__Directions__:
[A] Translate this sentence from the phosphate thread below into Spanish: "It depends on your region's tap water nutrient levels."
[B] Copy out the stretch of the phosphate thread from "Any suggestions would" through "water nutrient levels.", keeping every word and mark as it appears.

__Reading text__:
# High phosphate levels



## Yoga_fish (Aug 8, 2010)

I have started a second 100 gallon tank about 2 months ago. Currently I only have 2 clowns, 1 blenny and several snails and 1 crab and lots of hard and soft coral all under metal halide lights. The phosphate levels are around 5. I have done water changes regularly at about 20-40 percent every week.

All other levels are perfect just the phosphates are out of control. I have tried several phosphate removal things in the phosoban reactor. Nothing working. 

Any suggestions would be helpful.


----------



## marblerye (Jul 25, 2010)

Well the two main sources that many people agree with in terms of where phosphate is added to the aquarium are fish food and the water that you use to perform water changes. Although other sources such as exhausted carbon media or the quality of that carbon media can be a factor as well.

*Fish Food; * Feeding too much food can cause levels of phosphate to go up especially if the food isn't eaten and is allowed to decay in your system. Even if it is eaten, the more you feed the more waste that your fish will produce.

*Water;* In many cases, minute amounts of phosphate can be introduced when dechlorinated tap water is used to mix their saltwater. It depends on your region's tap water nutrient levels.

I've used a phosban reactor with phosban media as well as Rowa Phos and have noticed a significant reduction in levels of phosphate but in my experience the trick was to plumb the reactor properly in order for the media to boil like water. The media works best when you have it setup like this and within a week the levels dropped, but considering I also have an active refugium with macro-algae for nutrient export as well so they definitely tag-teamed to reduce my phosphates and nitrates effectively. A lit refugium with macro-algae on its own can be a very effective way to remove excess nutrients as well.

Although I don't really know your tank specs so if you can please share that information that would help a lot.  Stuff like how many pounds of live rock, if you have live sand and how many inches of it do you have in your tank, your filtration system, etc.


----------

__Given records__:
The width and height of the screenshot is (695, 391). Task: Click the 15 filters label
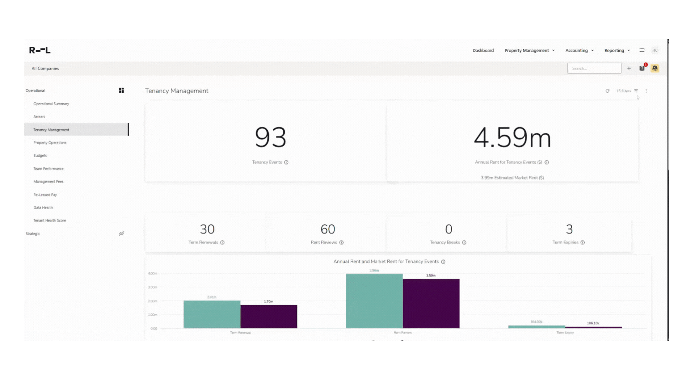623,91
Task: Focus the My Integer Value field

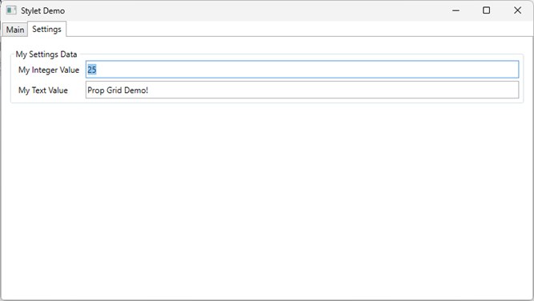Action: 302,70
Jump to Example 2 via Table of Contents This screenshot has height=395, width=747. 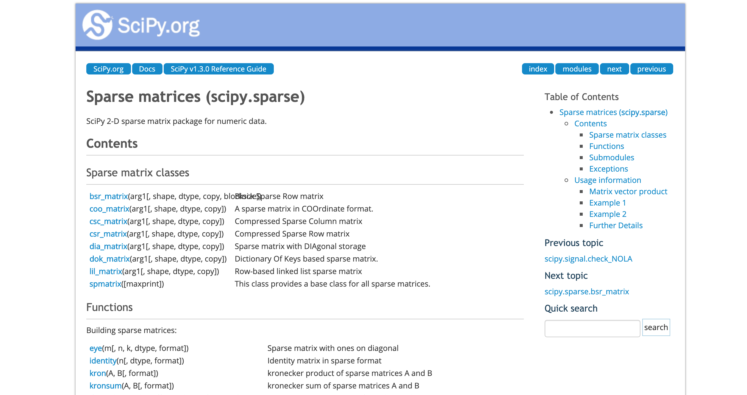point(607,214)
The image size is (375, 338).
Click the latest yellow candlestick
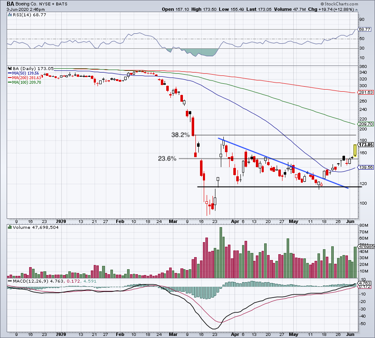(x=355, y=150)
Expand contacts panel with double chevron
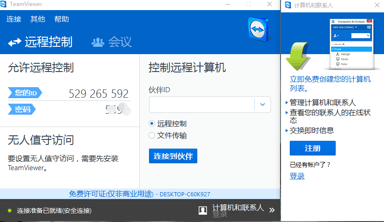The height and width of the screenshot is (222, 384). (272, 210)
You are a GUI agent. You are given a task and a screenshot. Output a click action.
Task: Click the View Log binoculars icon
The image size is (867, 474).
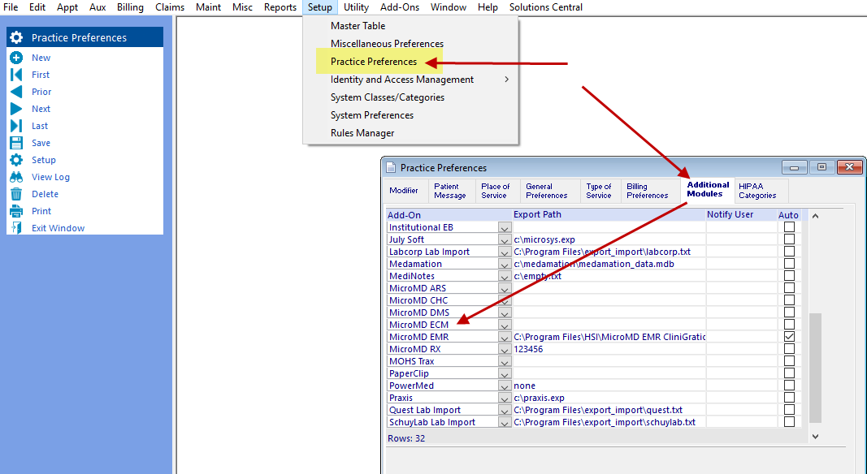18,176
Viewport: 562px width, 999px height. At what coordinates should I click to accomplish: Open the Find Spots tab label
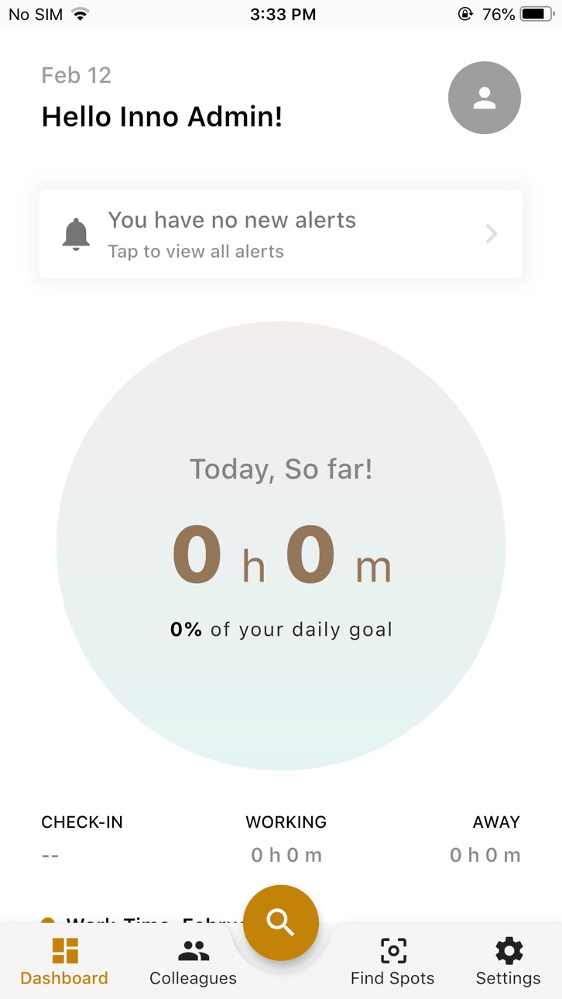pyautogui.click(x=392, y=978)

__Problem solutions__:
[A] Depende de los niveles de nutrientes del agua del grifo de tu región.

[B]
Any suggestions would be helpful.


----------



## marblerye (Jul 25, 2010)

Well the two main sources that many people agree with in terms of where phosphate is added to the aquarium are fish food and the water that you use to perform water changes. Although other sources such as exhausted carbon media or the quality of that carbon media can be a factor as well.

*Fish Food; * Feeding too much food can cause levels of phosphate to go up especially if the food isn't eaten and is allowed to decay in your system. Even if it is eaten, the more you feed the more waste that your fish will produce.

*Water;* In many cases, minute amounts of phosphate can be introduced when dechlorinated tap water is used to mix their saltwater. It depends on your region's tap water nutrient levels.